Nell'ipotesi che l'incidente avvenga in autostrada, alla responsabilità della regione secondo il regime sopra delineato, si aggiunge in via concorrente quella dell'ente gestore dell'autostrada, riconducibile alla responsabilità del custode di cui all'art. 2051 c.c., anch'essa superabile dall'ente con l'eccezione di caso fortuito. In proposito, con l'interessante sentenza n. 11785/2017, la Suprema Corte ha stabilito che l'eventuale integrità della recinzione nei pressi del luogo dell'incidente non può considerarsi prova del caso fortuito a fronte della documentata presenza dell'animale sulla sede autostradale.
Da ultimo, si rammenta che ai sensi dell'art. 189 comma 9 bis del cds, il conducente comunque coinvolto in un incidente da cui derivi danno a uno o piu' animali d'affezione, da reddito o protetti, ha l'obbligo di fermarsi e di porre in atto ogni misura idonea ad assicurare un tempestivo intervento di soccorso agli animali che abbiano subito il danno.
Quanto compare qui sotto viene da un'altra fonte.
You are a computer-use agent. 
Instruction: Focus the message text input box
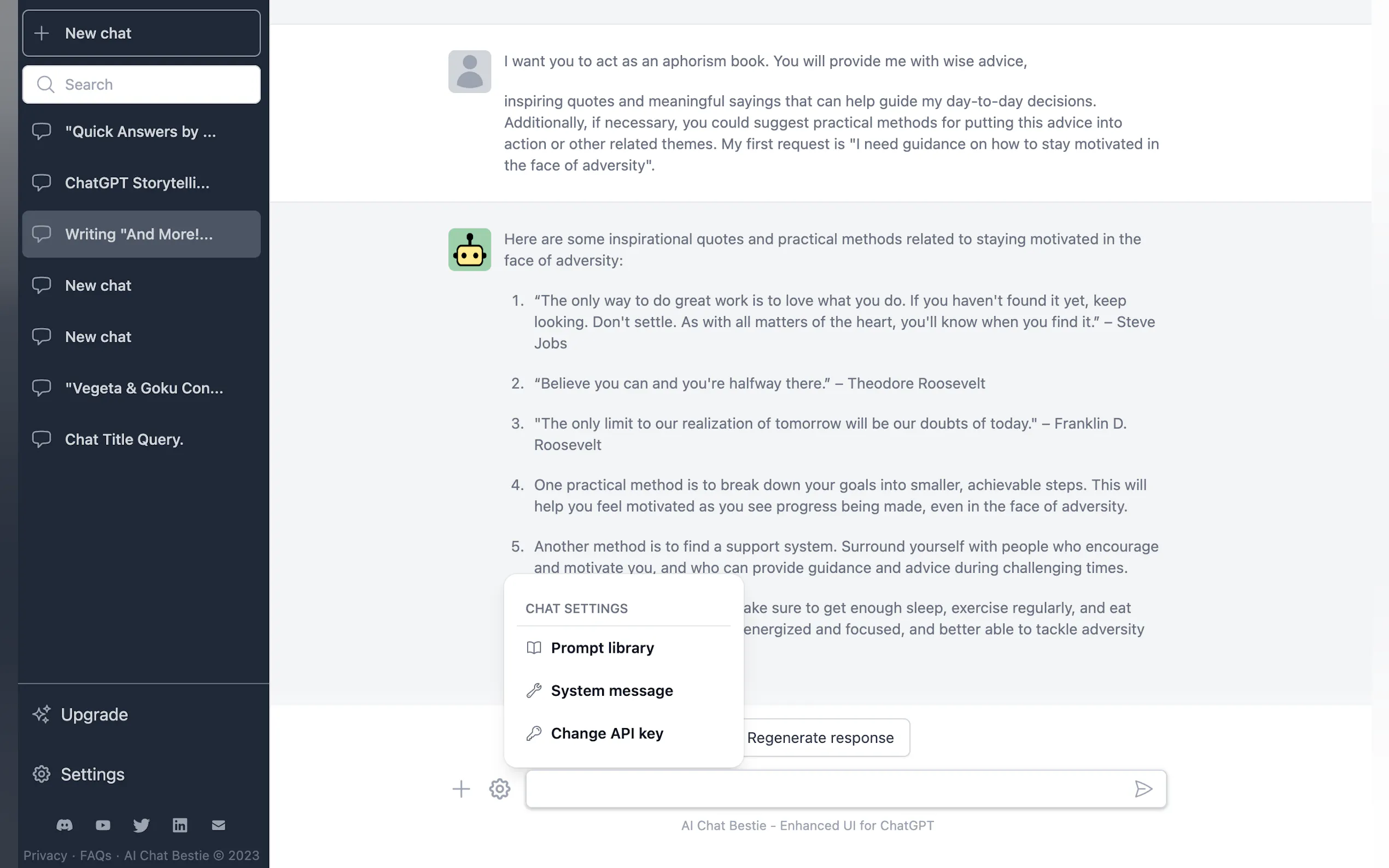[x=827, y=789]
Avvocato Giovanni F. Di Benedetto
Ci dispiace molto per il nostro lettore, che ha tutta la nostra comprensione e che speriamo si stia riprendendo in fretta dalla terribile botta; ci associamo alla sua valutazione: se un animale invade la carreggiata, tutta la prudenza del mondo può non essere sufficiente a evitare un drammatico impatto. Una volta di più sollecitiamo tutti all'utilizzo dell'abbigliamento tecnico protettivo e dell'airbag!